Pemain Manchetser United tertunduk lesu usai kalah dari Middlesbrough (Foto: Reuters)
“Jika handball pemain tim yang menyerang terjadi dengan tidak disengaja sebelum pemain lain yang mencetak gol, gol tersebut sekarang akan diberikan. Ketika musim lalu kemungkinan besar akan dianulir. Namun, seorang pemain akan tetap dihukum jika pemain tersebut melakukan handball yang tidak disengaja, tapi segera mencetak gol untuk dirinya sendiri,” imbuh mereka.
Dalam kasus gol Crooks tersebut, Watmore berstatus sebagai pemberi umpan. Handball-nya dianggap dilakukan dengan tidak sengaja. Alhasil, gol tersebut tetap disahkan oleh wasit.
Kejadian itu mendapat sorotan dari salah satu legenda sepakbola Inggris, Gary Lineker. Dirinya menilai keputusan wasit memang tepat. Tapi, menurutnya peraturan handball sekarang ini sangat aneh dan konyol.
“Keputusan yang tepat telah dibuat mengingat keanehan peraturan yang ada. Jelas tidak disengaja, tetapi jika dia mencetak gol untuk dirinya sendiri, itu akan dianulir,” cuit Lineker di Twitter-nya, @GaryLineker, Sabtu (5/2/2022).
“Peraturan handball dulu baik-baik saja.

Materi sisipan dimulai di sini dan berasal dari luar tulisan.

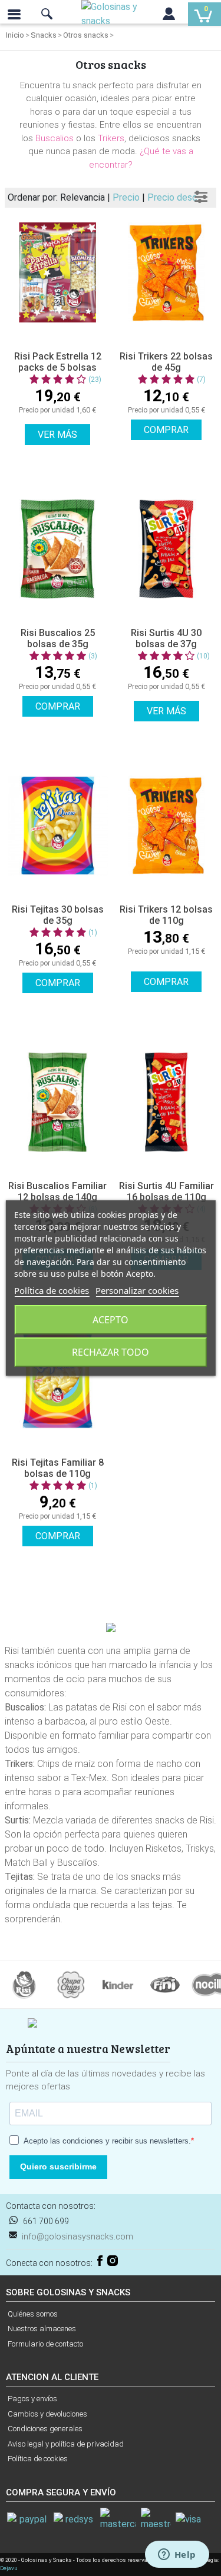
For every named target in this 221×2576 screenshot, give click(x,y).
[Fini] (165, 1983)
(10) (203, 656)
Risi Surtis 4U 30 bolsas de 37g (166, 638)
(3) (92, 656)
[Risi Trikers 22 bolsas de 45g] (167, 272)
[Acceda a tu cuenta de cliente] (169, 16)
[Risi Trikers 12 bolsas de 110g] (167, 826)
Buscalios (54, 138)
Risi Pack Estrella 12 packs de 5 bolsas (57, 362)
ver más (57, 434)
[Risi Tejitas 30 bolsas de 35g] (58, 826)
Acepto (110, 1319)
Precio (127, 197)
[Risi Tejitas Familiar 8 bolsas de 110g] (58, 1379)
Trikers (111, 138)
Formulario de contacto (45, 2343)
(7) (201, 379)
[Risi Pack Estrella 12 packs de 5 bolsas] (58, 272)
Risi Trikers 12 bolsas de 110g (166, 915)
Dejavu (9, 2568)
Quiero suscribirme (58, 2166)
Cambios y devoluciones (47, 2413)
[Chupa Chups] (70, 1983)
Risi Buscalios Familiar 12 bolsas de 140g (57, 1191)
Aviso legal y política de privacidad (66, 2443)
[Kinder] (117, 1983)
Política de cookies (38, 2458)
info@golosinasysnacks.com (77, 2236)
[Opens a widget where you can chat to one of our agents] (176, 2555)
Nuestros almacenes (42, 2328)
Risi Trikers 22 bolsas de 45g (166, 362)
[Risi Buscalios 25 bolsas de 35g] (58, 549)
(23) (94, 379)
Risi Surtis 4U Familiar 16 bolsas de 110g (166, 1191)
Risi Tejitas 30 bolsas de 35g (58, 915)
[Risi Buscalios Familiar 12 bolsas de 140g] (58, 1102)
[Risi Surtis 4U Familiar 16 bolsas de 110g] (167, 1102)
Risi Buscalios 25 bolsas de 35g (58, 638)
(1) (92, 932)
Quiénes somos (33, 2313)
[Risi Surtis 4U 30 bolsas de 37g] (167, 549)
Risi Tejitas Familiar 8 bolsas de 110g (58, 1468)
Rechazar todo (110, 1352)
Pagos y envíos (32, 2398)
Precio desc (172, 197)
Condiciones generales (45, 2428)
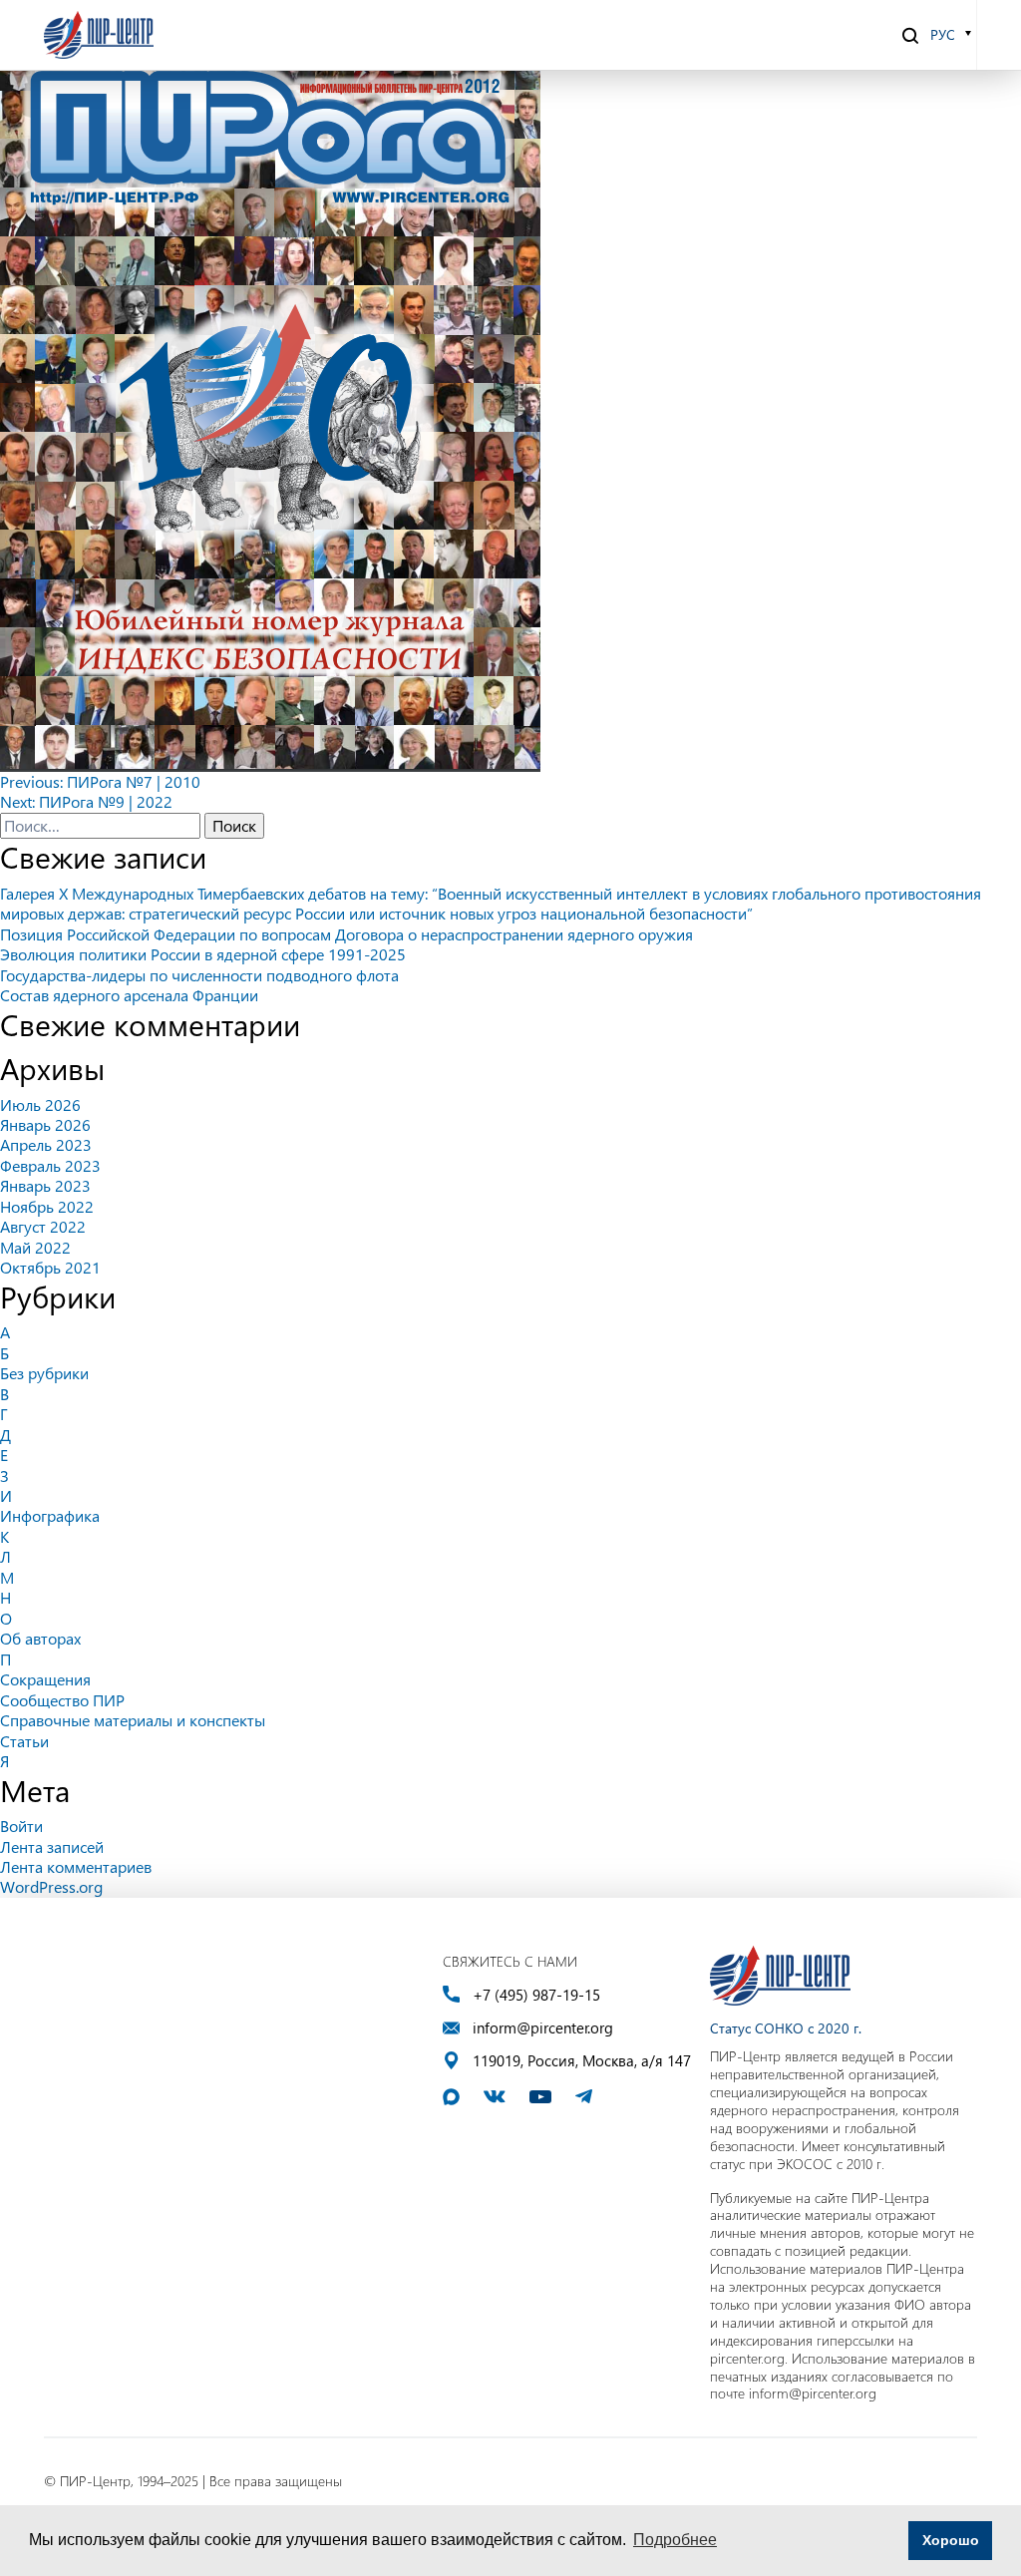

Mereka sekarang membuatnya jadi konyol,” cetusnya.
Pertandingan itu sendiri pada akhirnya dimenangkan oleh Middlesbrough lewat adu penalti dengan skor (8-7). Sebelumnya, selama 120 menit laga berjalan, Manchester United dan Middlesbrough berbagi angka (1-1). Hasil itu memaksa Manchester United tersingkir dari Piala FA 2021-2022.